■ **Set problem**:
Reproduce the items verbatim, from the first line through the line containing "This screenshot has height=509, width=1244.", inclusive.

■ **Data supplied**:
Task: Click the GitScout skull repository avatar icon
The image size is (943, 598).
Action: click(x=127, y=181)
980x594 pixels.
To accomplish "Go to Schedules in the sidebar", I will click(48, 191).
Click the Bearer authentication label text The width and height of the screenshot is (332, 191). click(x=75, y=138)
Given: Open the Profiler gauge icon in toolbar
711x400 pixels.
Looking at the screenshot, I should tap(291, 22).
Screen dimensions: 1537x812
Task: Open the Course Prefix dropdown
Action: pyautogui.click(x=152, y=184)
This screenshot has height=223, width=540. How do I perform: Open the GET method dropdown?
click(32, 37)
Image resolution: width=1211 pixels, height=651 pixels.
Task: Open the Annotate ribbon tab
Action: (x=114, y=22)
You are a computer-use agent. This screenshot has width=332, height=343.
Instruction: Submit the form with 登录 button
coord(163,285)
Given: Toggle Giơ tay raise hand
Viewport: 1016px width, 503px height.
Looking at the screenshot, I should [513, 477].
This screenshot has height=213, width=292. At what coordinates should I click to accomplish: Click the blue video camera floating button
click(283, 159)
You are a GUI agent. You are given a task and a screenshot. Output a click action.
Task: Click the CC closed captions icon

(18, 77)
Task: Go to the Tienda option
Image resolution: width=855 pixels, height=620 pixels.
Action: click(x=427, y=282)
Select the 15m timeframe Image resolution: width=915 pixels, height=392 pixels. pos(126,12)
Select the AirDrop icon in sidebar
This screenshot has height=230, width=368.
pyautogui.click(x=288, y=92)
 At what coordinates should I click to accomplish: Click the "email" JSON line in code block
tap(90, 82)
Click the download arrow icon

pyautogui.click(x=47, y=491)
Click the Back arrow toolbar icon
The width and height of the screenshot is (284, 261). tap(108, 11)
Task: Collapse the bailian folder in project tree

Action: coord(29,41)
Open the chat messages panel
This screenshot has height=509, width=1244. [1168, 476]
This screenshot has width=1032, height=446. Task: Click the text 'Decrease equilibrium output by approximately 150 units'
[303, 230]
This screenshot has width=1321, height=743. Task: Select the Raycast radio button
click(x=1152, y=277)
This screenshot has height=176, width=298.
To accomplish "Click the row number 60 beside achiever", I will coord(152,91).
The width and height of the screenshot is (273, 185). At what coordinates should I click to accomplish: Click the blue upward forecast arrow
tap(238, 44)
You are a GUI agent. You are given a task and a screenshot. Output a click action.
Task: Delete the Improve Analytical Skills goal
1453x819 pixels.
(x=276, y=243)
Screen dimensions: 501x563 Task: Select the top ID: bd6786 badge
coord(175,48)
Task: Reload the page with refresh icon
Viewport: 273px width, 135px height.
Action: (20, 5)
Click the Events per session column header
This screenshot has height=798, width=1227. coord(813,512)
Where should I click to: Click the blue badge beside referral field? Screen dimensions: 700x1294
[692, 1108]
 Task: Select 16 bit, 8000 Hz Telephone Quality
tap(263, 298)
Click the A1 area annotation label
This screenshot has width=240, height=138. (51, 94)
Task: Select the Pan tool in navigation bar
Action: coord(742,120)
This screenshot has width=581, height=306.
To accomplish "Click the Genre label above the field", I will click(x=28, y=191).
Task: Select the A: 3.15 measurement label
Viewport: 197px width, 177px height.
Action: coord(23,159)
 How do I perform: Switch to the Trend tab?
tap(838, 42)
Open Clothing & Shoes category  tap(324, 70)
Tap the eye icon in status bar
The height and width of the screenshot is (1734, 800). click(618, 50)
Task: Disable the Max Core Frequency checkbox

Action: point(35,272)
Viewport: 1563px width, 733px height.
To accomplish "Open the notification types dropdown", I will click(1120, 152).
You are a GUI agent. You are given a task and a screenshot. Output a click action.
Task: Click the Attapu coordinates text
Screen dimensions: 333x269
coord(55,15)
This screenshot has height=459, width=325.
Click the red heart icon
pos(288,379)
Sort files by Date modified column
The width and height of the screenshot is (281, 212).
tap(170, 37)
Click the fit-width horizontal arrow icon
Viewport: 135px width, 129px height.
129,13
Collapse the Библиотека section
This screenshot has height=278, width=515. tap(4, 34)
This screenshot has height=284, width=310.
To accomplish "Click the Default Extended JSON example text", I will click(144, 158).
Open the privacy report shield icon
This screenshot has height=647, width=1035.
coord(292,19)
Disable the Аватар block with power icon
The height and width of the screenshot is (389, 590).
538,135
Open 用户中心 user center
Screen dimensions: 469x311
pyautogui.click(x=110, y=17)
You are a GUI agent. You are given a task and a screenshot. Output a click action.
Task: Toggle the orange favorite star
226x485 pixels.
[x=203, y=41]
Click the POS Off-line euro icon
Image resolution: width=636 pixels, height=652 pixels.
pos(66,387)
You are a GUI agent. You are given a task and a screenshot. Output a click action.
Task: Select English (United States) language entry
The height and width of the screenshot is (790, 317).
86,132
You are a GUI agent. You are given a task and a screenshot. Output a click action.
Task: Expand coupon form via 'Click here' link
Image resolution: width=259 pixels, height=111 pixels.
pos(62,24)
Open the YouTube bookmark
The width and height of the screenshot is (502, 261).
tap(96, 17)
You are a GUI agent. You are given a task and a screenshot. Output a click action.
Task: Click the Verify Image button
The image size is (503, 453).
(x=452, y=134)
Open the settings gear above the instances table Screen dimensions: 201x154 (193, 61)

■ **Result of this task**:
Task: Click the GitScout skull repository avatar icon
The image size is (943, 598).
Action: click(x=127, y=181)
980x594 pixels.
To accomplish "Go to Schedules in the sidebar", I will click(48, 191).
Click the Bearer authentication label text The width and height of the screenshot is (332, 191). click(x=75, y=138)
Given: Open the Profiler gauge icon in toolbar
711x400 pixels.
Looking at the screenshot, I should tap(291, 22).
Screen dimensions: 1537x812
Task: Open the Course Prefix dropdown
Action: pyautogui.click(x=152, y=184)
This screenshot has height=223, width=540. How do I perform: Open the GET method dropdown?
click(32, 37)
Image resolution: width=1211 pixels, height=651 pixels.
Task: Open the Annotate ribbon tab
Action: (x=114, y=22)
You are a computer-use agent. This screenshot has width=332, height=343.
Instruction: Submit the form with 登录 button
coord(163,285)
Given: Toggle Giơ tay raise hand
Viewport: 1016px width, 503px height.
Looking at the screenshot, I should [513, 477].
This screenshot has height=213, width=292. At what coordinates should I click to accomplish: Click the blue video camera floating button
click(283, 159)
You are a GUI agent. You are given a task and a screenshot. Output a click action.
Task: Click the CC closed captions icon

(18, 77)
Task: Go to the Tienda option
Image resolution: width=855 pixels, height=620 pixels.
Action: click(x=427, y=282)
Select the 15m timeframe Image resolution: width=915 pixels, height=392 pixels. pos(126,12)
Select the AirDrop icon in sidebar
This screenshot has height=230, width=368.
pyautogui.click(x=288, y=92)
 At what coordinates should I click to accomplish: Click the "email" JSON line in code block
tap(90, 82)
Click the download arrow icon

pyautogui.click(x=47, y=491)
Click the Back arrow toolbar icon
The width and height of the screenshot is (284, 261). tap(108, 11)
Task: Collapse the bailian folder in project tree

Action: coord(29,41)
Open the chat messages panel
This screenshot has height=509, width=1244. [1168, 476]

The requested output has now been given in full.